Brief:
Retype each entry below exactly. Do not carry any image over.

Information provided:
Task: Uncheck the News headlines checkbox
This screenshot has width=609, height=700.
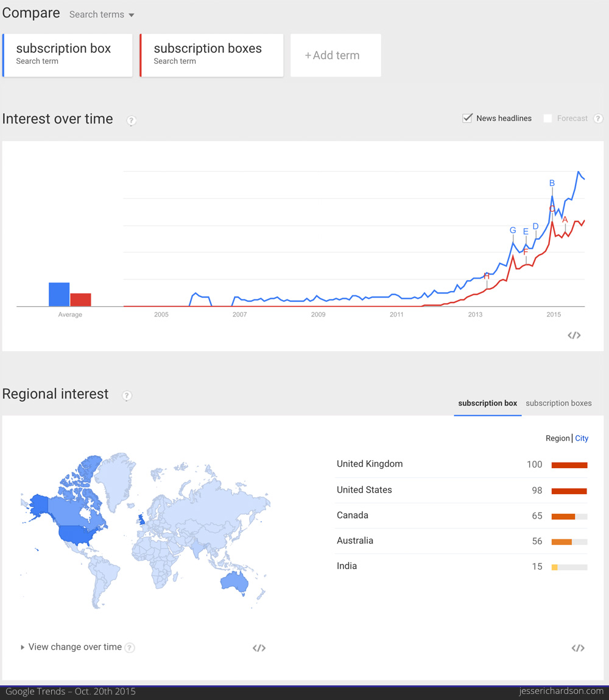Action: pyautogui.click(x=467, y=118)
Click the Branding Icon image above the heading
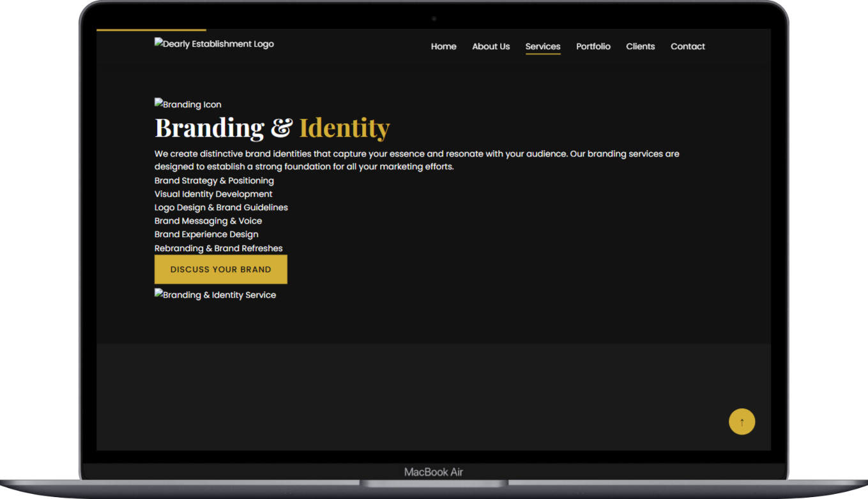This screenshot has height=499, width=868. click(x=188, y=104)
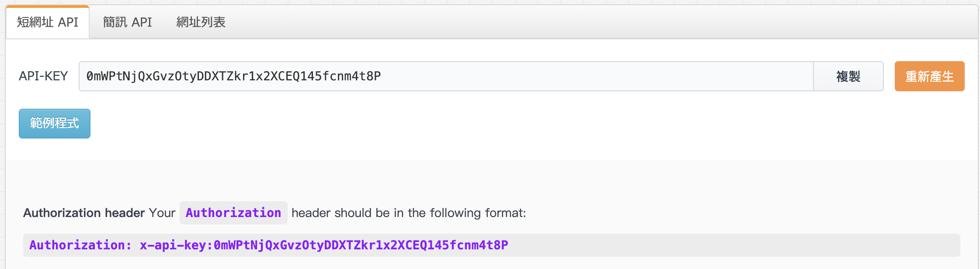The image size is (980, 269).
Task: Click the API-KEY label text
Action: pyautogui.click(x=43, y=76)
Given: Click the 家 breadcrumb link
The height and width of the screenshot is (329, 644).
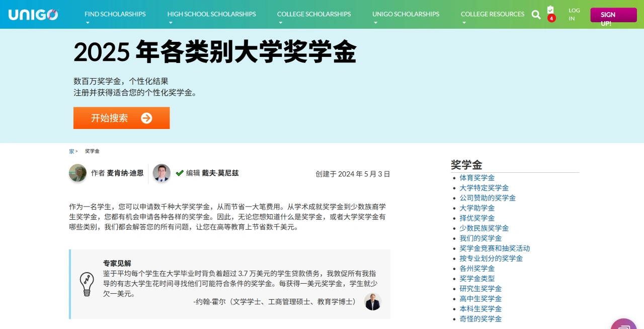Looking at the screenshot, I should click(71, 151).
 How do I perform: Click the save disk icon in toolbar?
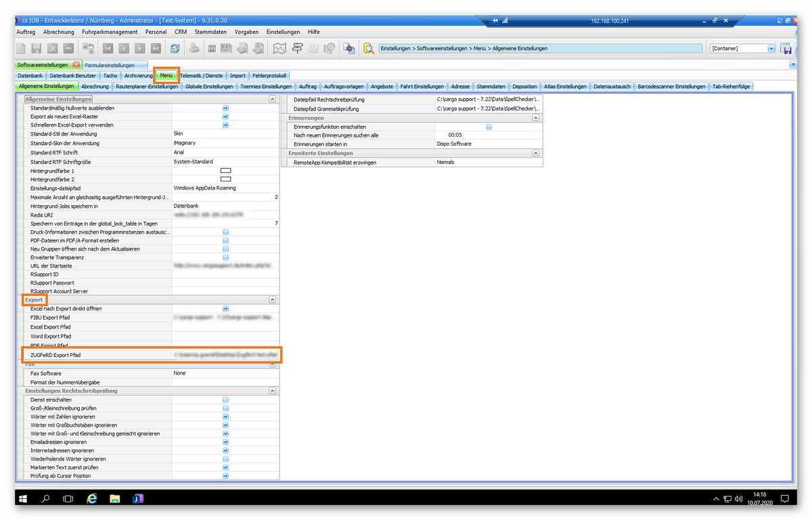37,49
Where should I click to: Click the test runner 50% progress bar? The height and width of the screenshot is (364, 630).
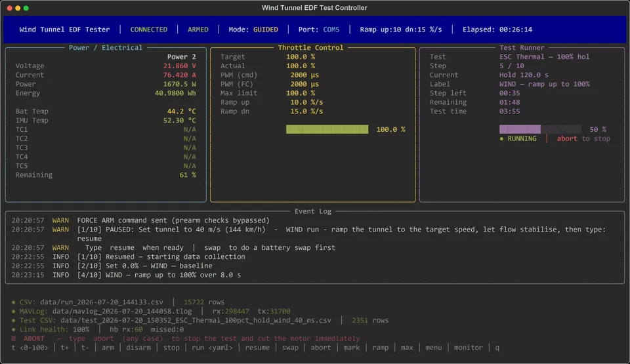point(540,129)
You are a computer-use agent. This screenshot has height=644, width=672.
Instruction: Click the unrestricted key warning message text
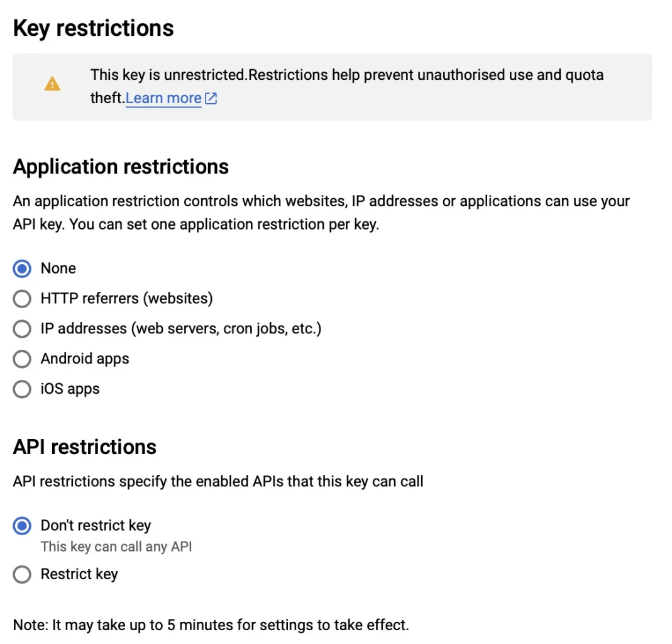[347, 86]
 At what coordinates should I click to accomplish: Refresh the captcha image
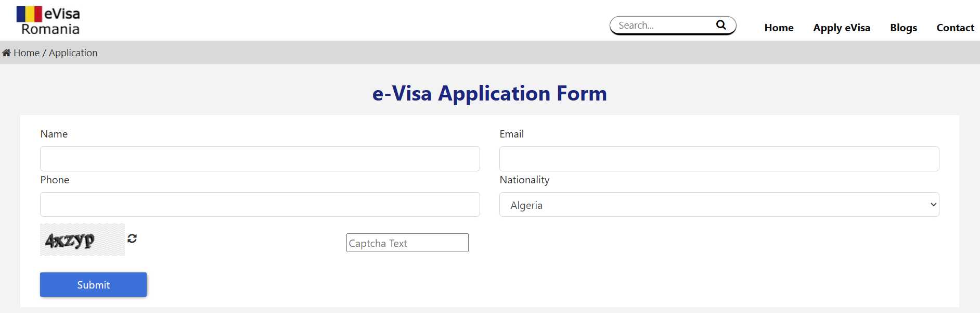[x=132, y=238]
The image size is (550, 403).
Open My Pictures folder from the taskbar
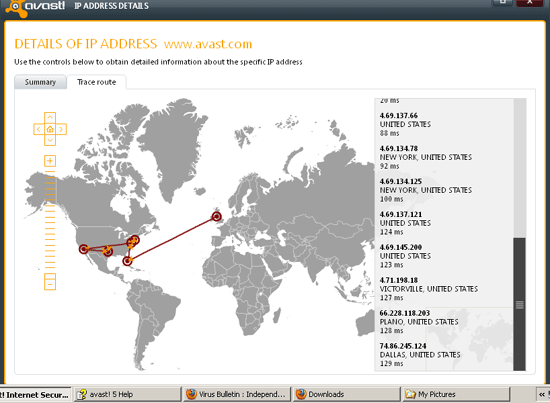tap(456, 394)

Output:
Task: Uncheck the News headlines checkbox
This screenshot has width=609, height=700.
Action: pyautogui.click(x=467, y=118)
Click the Branding Icon image above the heading
This screenshot has height=499, width=868. click(x=188, y=104)
The image size is (980, 269).
Task: Click the API-KEY label text
Action: pyautogui.click(x=43, y=76)
Given: Click the 家 breadcrumb link
The height and width of the screenshot is (329, 644).
Looking at the screenshot, I should click(71, 151).
 How do I perform: Click the save disk icon in toolbar?
37,49
Where should I click to: Click the test runner 50% progress bar? The height and width of the screenshot is (364, 630).
point(540,129)
You are a computer-use agent. This screenshot has height=644, width=672.
Instruction: Click the unrestricted key warning message text
[347, 86]
 At what coordinates should I click to accomplish: Refresh the captcha image
[x=132, y=238]
The image size is (550, 403).
Open My Pictures folder from the taskbar
tap(456, 394)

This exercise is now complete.